Assessments at the VA

VA psychologists conduct assessments for service connected disability applications.  These “compensation and pension” exams follow established guidelines, and cover psychosocial functioning and symptoms of mental disorder present prior to, during, and following military service.  Military experience, including exposure to traumatic events, is assessed, and the timing of the onset of symptoms in relation to military service is determined.  Most of the exams that I personally have conducted have been to establish service connection for PTSD. These require detailed questioning of symptoms of PTSD and other mental disorders, including timing of onset.  If there is a pattern of maladaptive behavior existing prior to military service, it is important to determine whether there has been a change in connection with military service.  Diagnoses reflect a personality disorder if present but, in my personal experience, this has been rare.  As noted above, a personality disorder can also co-exist with PTSD.  In my experience, these exams take about 60 minutes on average, but can take longer in more complicated cases.

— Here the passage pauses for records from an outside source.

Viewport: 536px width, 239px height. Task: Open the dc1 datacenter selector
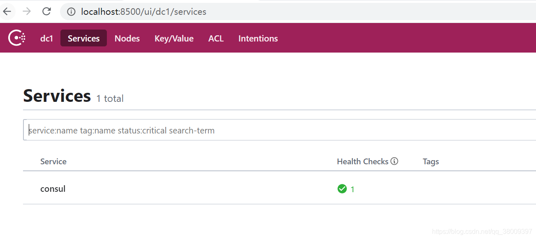tap(47, 38)
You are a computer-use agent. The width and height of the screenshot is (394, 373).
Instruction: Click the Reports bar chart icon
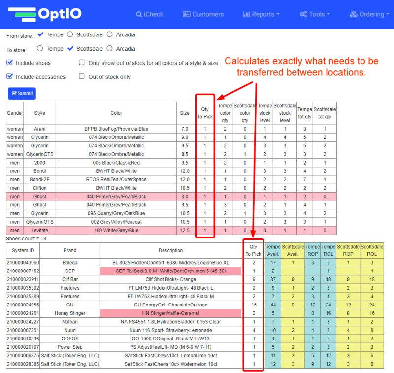click(x=246, y=14)
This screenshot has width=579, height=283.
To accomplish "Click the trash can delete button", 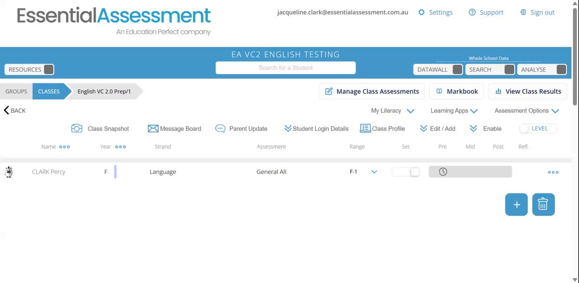I will (543, 205).
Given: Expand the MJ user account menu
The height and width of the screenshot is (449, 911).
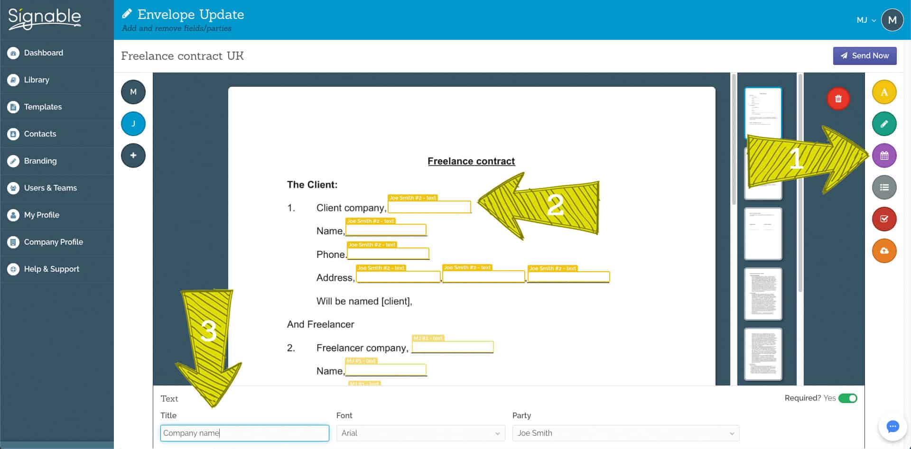Looking at the screenshot, I should coord(866,20).
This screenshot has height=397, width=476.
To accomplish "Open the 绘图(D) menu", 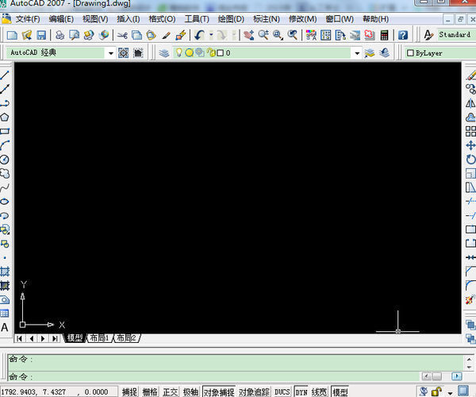I will pyautogui.click(x=230, y=18).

Also of note is that VA policy now requires screening of all OEF / OIF veterans for TBI.  Positive responses to the screen are followed up with more detailed assessments by neuropsychologists.

Summary

To summarize, events characterized by repeated exposure to traumatic stress can result in symptoms and behaviors that appear, on the surface, to resemble personality disorder.  A clinical diagnosis of personality disorder should be made only when it can clearly be established that the behavioral patterns and associated psychosocial impairment or distress were present by late adolescence or early adulthood, existed prior to stressful events, and cannot be better explained by the experience during an event of traumatic stress or brain injury.  In addition to a comprehensive psychological assessment of the individual, consultation with family members or others with knowledge of the individual prior to service is advisable when considering a personality disorder diagnosis.  The significance of an accurate diagnosis cannot be underestimated.

Thank you for this opportunity to testify.  I will be pleased to answer any questions you may have.